El único triunfo que he tenido ante la vida es portar con dignidad mi papel de loca.

—Zorra ruin, ¿por qué me has abandonado?

—Carreño, ahorita no estoy para tus calenturas.

—¿En dónde te has metido?

—En la boca de Virgilio.

—¿Te lo volviste a encamar?

—No. Solamente tiene mi diario en sus manitas y no ha dejado de cuestionarme.

—Te lo dije, burra. Escogiste al menos indicado de los dos para acostarte.

—Eso es lo de menos. Ahora me metí en otro lío. Voy a cuidar unas semanas a Mariano Cuesta.

—¿Al otro viejo al que le calientas la bragueta?

—Lo acaban de operar. Le extirparon un tumor canceroso del pulmón. Fui a verlo antes de la operación y me conmovió. Su mujer se fue de viaje y me ofrecí a llevarlo a las consultas. Luego él me pidió que lo acompañara, que me quedara unos días en su casa mientras no está la bruja de su esposa.

—Y ahí vas de alma caritativa. Me decepcionas. ¿Ahora vas a hacerla de enfermera?

—No. No sé ni poner una pinche inyección, pero una de las cosas que ordenó el médico es que no fumara, así que voy a evitar que lo haga. Va a estar canijo, hasta la semana pasada se metía dos cajetillas diarias.

—Pues que Dios te bendiga. Como no te había vuelto a ver conectada, ya encontré otras novias. Ahora ando con una chica de Costa de Marfil que me enseña las tetas por la cámara. ¡No sabes qué portento de mujer! Lo malo es que la cabrona cobra por evento.

—¿Le pagas por eso?

—Oh, sí.
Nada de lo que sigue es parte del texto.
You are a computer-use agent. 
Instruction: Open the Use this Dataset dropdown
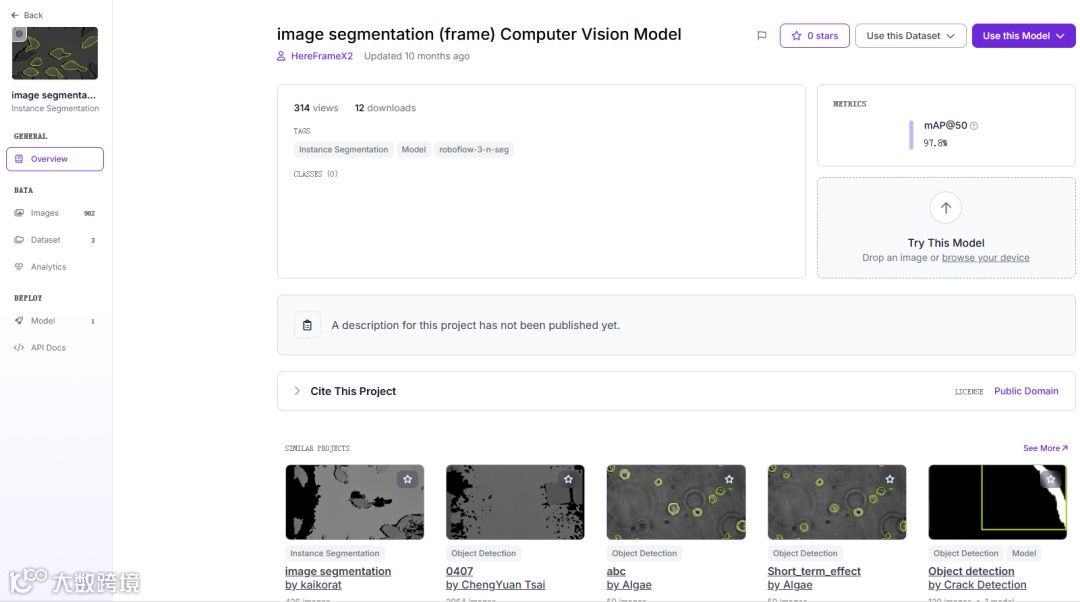tap(910, 36)
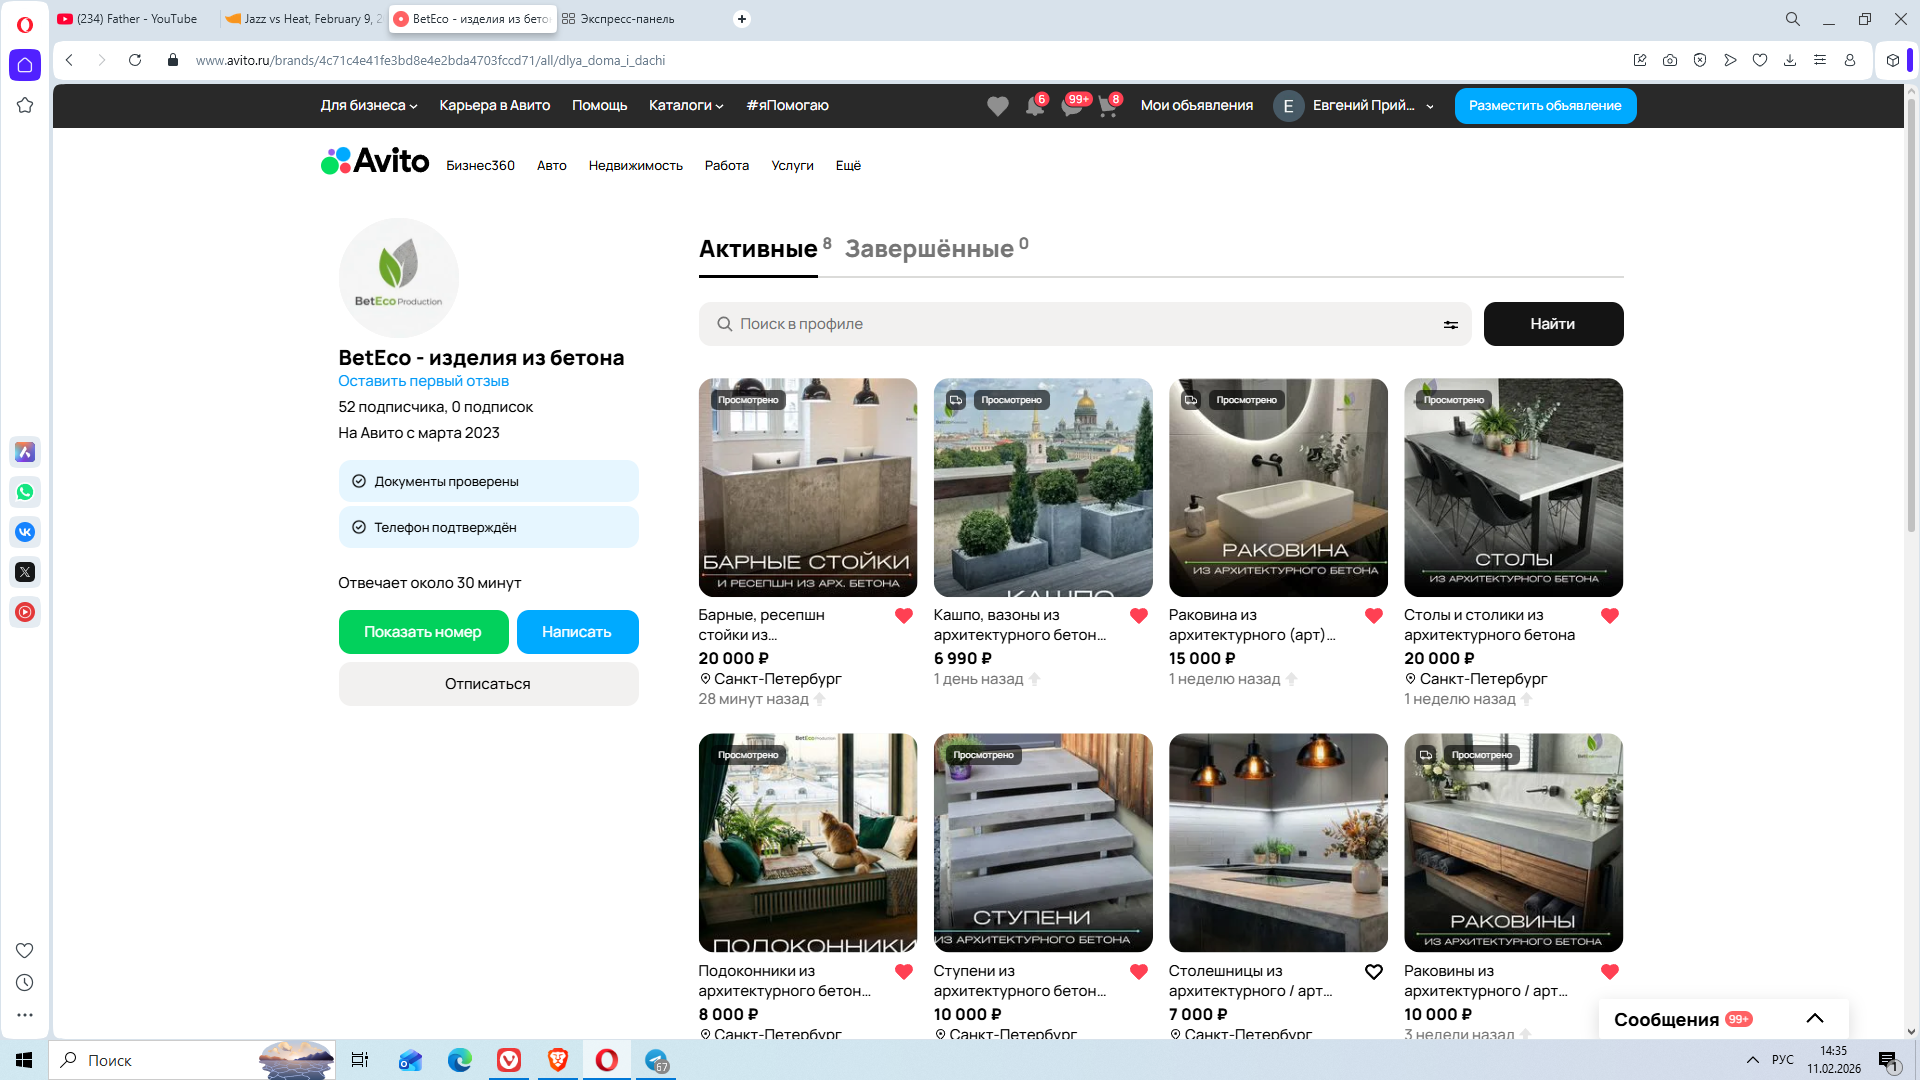
Task: Add Столешницы listing to favorites
Action: point(1374,972)
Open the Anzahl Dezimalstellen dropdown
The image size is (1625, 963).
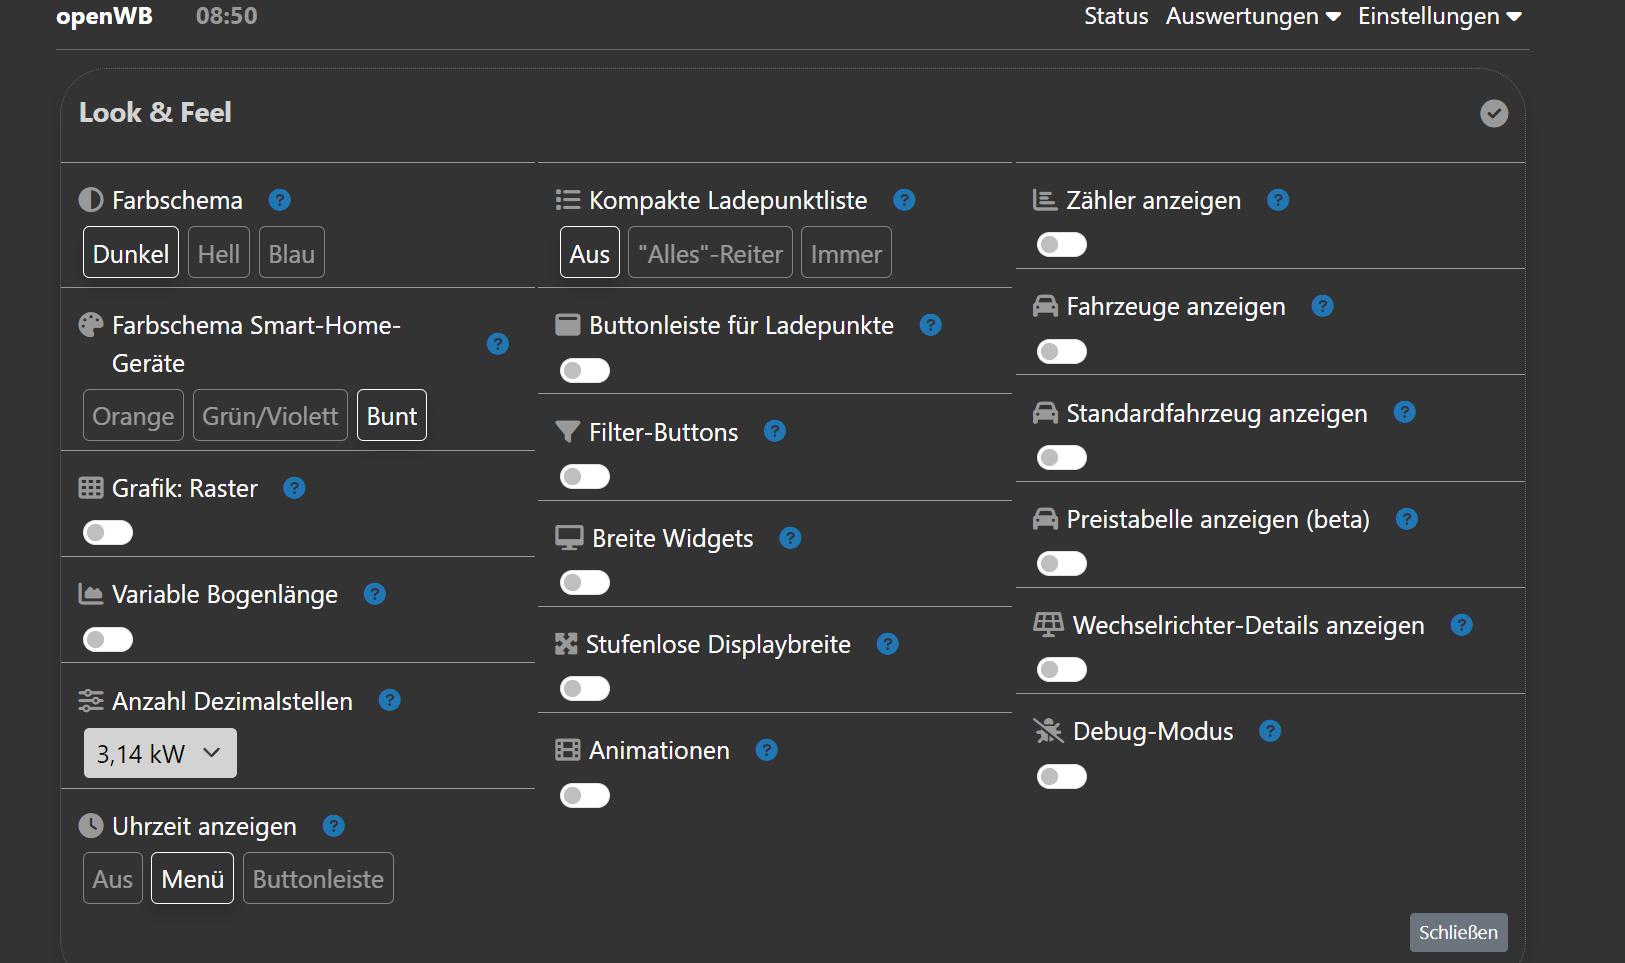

Es que en realidad lo vale, y ya que tú nunca has querido enseñarme ni un cuarto de nalga, ni mucho menos aceptar mis invitaciones para venir al circo y revolcarnos entre la paja donde descansaban los camellos, pues he tenido que buscar un relevo. Pero ya que estás acá, te vuelvo a extender la invitación.

—Y sigo negándome a ir. Lo que sí podrías hacer es ayudarme con Mariano. Es la única forma en la que podría soportar tu presencia encimosa.

—¿Ayudarte a qué?

—Que nos visites mientras esté en su casa. Sé que tienen mucho en común. Por lo menos son de la misma rodada y tienen los mismos achaques.

—Me niego. Absolutamente no. Si quieres que nos veamos, que sea en otro lado. No en la casa del tal Mariano. ¿Para qué? Tú te echaste la soga al cuello en un rapto de piedad innecesario. Ahora jódete sola.

—No esperaba menos de ti. Tendré que pedírselo a Virgilio entonces. Él seguro que acepta.

—Porque es un maniacodepresivo igual que tú. Está obsesionado más por tu cerebro que por tus nalgas, y eso sí es grave.

—Eres un vulgar. Un ser vulgar y un mal amigo. ¿De qué te sirve saber tanto si sólo te lo pasas jalándotela enfrente de la computadora y pagándole a una negra africana para que te enseñe las tetas? Eso es más patético que ser un maniacodepresivo como Virgilio… o como yo.

—No te des golpes de pecho. ¿Qué te ha pasado en estos últimos meses?

—Nada en particular. Sólo que me cansé de ti. Ya me aburrió tu cantaleta. Piénsalo. Sé que en el fondo no eres tan frívolo como pareces. Mañana te busco para que vayas a casa de Mariano. Sólo escuchándote y viéndote de frente ante una situación extrema, como lo es una enfermedad casi terminal, podré comprobar si valió o no la pena tanto parloteo y darte tantas largas para conocernos en persona.

—Bien. Tú ganas. No necesito pensarlo demasiado. ¡Soy un cretinazo y no pienso aparecerme por la casa de tu amigo!

—Ahora confirmo lo que siempre pensé: no eres más que un hocicón que le teme a las mujeres y sólo se relaciona con ellas escudándose detrás de una pantalla. ¿Cuántos divorcios me dijiste que llevabas? ¿Cuatro? Seguramente es porque no eres tan machín como presumes. Por la forma en la que evades el encuentro puedo concluir que ya ni con viagra la armas.